Pergerakan mata uang di kawasan Asia cenderung bervariasi. Selain rupiah, pelemahan juga dialami won Korea Selatan (-0,27%) dan baht Thailand (-0,28%). Sebaliknya, beberapa mata uang Asia mencatat penguatan, seperti yen Jepang (+0,21%), ringgit Malaysia (+0,04%), dan peso Filipina (+0,05%).
Baca Juga
Harga Emas Tembus US$ 4.300 per Ons di Tengah Ketegangan AS–Tiongkok
Secara global, dolar AS melanjutkan pelemahan terhadap mata uang utama dunia. Terhadap euro, dolar AS turun -0,16%, sementara terhadap poundsterling Inggris melemah -0,08%.
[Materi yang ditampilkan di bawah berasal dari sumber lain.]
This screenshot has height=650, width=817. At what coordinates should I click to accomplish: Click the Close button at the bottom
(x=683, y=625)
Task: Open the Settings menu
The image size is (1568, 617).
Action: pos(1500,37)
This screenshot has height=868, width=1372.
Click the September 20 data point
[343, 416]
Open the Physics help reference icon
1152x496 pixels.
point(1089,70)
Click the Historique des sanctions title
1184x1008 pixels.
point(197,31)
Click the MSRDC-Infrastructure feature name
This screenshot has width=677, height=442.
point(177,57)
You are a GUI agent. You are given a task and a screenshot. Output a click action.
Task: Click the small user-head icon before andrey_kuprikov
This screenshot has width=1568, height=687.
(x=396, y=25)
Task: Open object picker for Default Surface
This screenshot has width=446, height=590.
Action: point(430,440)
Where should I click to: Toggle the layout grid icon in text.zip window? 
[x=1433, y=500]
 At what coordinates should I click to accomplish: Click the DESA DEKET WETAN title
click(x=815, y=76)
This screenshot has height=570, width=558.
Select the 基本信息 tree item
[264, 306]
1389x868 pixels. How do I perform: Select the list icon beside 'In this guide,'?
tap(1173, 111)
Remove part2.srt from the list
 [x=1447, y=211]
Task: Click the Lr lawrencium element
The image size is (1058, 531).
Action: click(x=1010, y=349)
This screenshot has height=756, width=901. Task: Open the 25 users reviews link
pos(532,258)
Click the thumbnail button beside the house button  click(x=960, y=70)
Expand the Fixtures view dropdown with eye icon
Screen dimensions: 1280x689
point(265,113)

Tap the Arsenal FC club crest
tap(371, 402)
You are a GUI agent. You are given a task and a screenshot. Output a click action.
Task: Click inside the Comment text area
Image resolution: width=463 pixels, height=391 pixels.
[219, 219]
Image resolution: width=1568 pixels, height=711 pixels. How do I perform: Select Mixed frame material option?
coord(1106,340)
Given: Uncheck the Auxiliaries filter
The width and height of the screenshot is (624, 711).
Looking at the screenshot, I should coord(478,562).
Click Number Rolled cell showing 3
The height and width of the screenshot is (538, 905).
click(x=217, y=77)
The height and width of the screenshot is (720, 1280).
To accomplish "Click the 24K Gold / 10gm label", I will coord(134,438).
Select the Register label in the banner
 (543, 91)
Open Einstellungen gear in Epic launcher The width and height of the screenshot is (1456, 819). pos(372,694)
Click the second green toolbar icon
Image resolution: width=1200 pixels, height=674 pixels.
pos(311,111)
Kepala Ekonom Bank Mandiri, Andry Asmoro, menjelaskan pelemahan DXY terjadi selama tiga hari berturut-turut, dipicu oleh meningkatnya ketegangan dagang AS–China, potensi penutupan pemerintahan AS, serta ekspektasi pemangkasan suku bunga oleh The Federal Reserve (The Fed).
Baca Juga
The Fed kini menghadapi ketidakpastian arah kebijakan akibat tertundanya rilis sejumlah data ekonomi penting, termasuk data inflasi September 2025 AS. Di pasar obligasi, imbal hasil (yield) US Treasury tenor 10 tahun turun 5,37% menjadi 3,97%, seiring dengan meredanya kekhawatiran terhadap risiko ekonomi.
Dari dalam negeri, imbal hasil obligasi pemerintah Indonesia tenor 10 tahun turun 6,6 basis poin (bps) ke 5,96%, sementara imbal hasil obligasi pemerintah USD tenor 10 tahun juga melemah 2,0 bps ke 4,91%. Nilai tukar USD/IDR hari ini diperkirakan bergerak di kisaran Rp16.520 – Rp16.605 per dolar AS.